MAKE AHEAD: The bars can be refrigerated in an airtight container for up to 5 days.

Coconut oil, for the baking dish (may substitute cooking oil spray)

2 large or 3 small very ripe bananas, sliced (about 1 cup)

2 1/2 cups old-fashioned rolled oats

Scant 1/2 cup unsweetened almond milk

2 tablespoons cashew butter

1 tablespoon ground cinnamon

1 tablespoon honey

1 teaspoon vanilla extract

1/2 teaspoon kosher salt

Preheat the oven to 350 degrees. Generously grease a 9-by-6-inch baking dish with the oil.

Use a fork to mash the bananas in a mixing bowl until smooth. Stir in the rolled oats, almond milk, cashew butter, cinnamon, honey, vanilla extract and salt until well incorporated.

Spoon the mixture into the baking dish, flattening and smoothing the surface. Bake for 12 to 14 minutes or until evenly firm to the touch.
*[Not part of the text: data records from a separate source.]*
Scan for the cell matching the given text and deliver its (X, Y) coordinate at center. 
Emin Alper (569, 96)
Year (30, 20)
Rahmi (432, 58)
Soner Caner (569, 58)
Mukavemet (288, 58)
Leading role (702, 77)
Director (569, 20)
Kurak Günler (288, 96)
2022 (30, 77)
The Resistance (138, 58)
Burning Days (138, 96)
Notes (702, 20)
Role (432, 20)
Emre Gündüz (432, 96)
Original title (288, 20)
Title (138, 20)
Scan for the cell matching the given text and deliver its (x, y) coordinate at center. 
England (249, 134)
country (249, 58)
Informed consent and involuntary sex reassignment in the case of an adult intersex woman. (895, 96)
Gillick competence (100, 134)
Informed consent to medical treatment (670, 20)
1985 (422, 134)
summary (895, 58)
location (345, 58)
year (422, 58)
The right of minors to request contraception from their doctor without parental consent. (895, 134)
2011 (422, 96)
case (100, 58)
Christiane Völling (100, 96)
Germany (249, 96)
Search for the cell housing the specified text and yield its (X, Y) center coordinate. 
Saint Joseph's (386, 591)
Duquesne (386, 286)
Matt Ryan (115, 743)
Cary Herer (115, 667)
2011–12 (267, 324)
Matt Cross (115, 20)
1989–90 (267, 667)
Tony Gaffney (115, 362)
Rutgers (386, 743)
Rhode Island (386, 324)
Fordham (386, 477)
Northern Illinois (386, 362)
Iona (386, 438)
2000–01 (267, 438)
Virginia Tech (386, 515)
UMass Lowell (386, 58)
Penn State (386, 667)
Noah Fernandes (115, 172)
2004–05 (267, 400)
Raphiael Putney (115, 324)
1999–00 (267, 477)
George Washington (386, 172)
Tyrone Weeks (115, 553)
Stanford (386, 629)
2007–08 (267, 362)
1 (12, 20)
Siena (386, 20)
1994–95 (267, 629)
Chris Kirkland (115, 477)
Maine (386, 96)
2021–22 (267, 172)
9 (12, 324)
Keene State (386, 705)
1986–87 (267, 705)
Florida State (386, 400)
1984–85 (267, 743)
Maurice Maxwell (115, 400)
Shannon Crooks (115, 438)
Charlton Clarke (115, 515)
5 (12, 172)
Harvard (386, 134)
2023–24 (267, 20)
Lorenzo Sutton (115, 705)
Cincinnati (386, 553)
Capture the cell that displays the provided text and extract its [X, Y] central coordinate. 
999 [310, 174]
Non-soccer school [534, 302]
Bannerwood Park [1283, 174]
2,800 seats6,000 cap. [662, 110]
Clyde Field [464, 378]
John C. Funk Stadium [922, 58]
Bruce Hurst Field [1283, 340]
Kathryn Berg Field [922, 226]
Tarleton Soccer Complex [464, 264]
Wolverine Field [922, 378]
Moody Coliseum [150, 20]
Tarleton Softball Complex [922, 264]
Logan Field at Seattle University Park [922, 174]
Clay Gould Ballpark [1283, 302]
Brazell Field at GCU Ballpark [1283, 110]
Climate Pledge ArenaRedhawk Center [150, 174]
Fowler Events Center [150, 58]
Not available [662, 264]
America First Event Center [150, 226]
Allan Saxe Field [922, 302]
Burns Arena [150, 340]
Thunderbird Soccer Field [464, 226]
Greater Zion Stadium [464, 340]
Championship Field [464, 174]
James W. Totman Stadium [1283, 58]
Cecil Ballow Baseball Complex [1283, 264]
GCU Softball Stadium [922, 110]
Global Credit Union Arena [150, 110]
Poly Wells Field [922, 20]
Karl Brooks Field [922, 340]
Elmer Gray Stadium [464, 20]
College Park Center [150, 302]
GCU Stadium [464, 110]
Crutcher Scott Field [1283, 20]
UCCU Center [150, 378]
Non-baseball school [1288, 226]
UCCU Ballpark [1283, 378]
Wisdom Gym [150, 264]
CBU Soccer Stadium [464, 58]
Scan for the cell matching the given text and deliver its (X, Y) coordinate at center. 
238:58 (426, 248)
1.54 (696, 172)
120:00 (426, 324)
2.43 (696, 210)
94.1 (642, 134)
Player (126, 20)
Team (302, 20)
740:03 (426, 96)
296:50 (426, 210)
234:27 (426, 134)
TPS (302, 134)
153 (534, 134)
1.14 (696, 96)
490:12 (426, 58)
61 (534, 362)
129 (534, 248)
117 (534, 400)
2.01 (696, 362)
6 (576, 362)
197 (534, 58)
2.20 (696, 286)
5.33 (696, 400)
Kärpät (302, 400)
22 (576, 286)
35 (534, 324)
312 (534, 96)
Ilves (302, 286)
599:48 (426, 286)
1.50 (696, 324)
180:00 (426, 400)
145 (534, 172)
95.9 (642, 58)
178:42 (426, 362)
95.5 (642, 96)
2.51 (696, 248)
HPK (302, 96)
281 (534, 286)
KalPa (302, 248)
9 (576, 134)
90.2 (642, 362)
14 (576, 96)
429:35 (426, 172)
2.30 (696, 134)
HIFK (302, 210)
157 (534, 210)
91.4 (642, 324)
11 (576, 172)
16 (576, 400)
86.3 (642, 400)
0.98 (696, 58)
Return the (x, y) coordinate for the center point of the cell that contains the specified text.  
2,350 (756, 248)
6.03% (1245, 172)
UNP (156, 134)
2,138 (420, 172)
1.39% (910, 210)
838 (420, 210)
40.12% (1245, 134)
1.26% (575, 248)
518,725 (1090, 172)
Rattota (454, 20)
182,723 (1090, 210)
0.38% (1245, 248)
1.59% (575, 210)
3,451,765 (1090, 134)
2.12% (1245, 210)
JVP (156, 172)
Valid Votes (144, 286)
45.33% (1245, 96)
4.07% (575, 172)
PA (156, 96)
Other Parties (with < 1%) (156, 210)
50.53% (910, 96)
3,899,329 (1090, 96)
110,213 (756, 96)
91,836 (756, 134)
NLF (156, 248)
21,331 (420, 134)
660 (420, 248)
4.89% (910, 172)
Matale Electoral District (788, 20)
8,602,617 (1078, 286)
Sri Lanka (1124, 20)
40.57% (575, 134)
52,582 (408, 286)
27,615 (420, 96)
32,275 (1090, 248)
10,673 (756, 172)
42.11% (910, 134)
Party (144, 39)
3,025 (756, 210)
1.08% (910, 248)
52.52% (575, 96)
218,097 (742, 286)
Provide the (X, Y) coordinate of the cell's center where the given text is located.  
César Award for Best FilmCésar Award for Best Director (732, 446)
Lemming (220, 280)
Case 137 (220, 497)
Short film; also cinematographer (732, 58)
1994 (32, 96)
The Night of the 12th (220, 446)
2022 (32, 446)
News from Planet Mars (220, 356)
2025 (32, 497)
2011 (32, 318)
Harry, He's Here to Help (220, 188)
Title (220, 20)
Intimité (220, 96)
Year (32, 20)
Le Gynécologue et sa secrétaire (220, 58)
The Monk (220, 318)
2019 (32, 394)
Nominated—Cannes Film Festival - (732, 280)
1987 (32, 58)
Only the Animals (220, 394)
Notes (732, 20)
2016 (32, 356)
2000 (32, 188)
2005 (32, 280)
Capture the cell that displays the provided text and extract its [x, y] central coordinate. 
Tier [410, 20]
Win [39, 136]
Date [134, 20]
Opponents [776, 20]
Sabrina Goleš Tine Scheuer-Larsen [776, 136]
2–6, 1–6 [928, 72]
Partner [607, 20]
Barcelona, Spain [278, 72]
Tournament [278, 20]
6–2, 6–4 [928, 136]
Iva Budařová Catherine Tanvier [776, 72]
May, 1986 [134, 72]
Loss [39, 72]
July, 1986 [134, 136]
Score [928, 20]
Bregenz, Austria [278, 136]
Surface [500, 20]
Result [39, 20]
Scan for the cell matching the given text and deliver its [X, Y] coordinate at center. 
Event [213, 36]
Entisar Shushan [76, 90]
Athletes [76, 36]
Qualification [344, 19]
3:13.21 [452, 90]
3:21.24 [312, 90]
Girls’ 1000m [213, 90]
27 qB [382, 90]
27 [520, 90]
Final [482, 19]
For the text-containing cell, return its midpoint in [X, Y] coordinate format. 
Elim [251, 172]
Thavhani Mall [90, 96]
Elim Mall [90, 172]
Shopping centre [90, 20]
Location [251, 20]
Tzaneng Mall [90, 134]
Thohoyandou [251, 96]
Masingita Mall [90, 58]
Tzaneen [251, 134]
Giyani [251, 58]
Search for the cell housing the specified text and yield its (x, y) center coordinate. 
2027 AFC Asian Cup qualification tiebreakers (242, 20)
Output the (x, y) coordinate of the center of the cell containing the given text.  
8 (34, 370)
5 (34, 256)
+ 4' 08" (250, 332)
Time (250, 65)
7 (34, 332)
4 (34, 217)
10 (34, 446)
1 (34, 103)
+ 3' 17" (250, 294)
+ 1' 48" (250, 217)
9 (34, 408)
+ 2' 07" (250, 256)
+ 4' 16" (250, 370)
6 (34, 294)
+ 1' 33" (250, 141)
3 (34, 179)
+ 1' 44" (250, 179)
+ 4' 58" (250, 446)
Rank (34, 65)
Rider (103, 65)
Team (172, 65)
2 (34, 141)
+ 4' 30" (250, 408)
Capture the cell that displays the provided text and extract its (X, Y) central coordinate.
Cool in the baking dish completely before cutting into 10 bars of equal size.

Nutrition | Per bar: 130 calories, 3 g protein, 21 g carbohydrates, 5 g fat, 2 g saturated fat, 0 mg cholesterol, 55 mg sodium, 3 g dietary fiber, 4 g sugar

Adapted from "Deliciously Ella Every Day," by Ella Woodward (Scribner, 2016).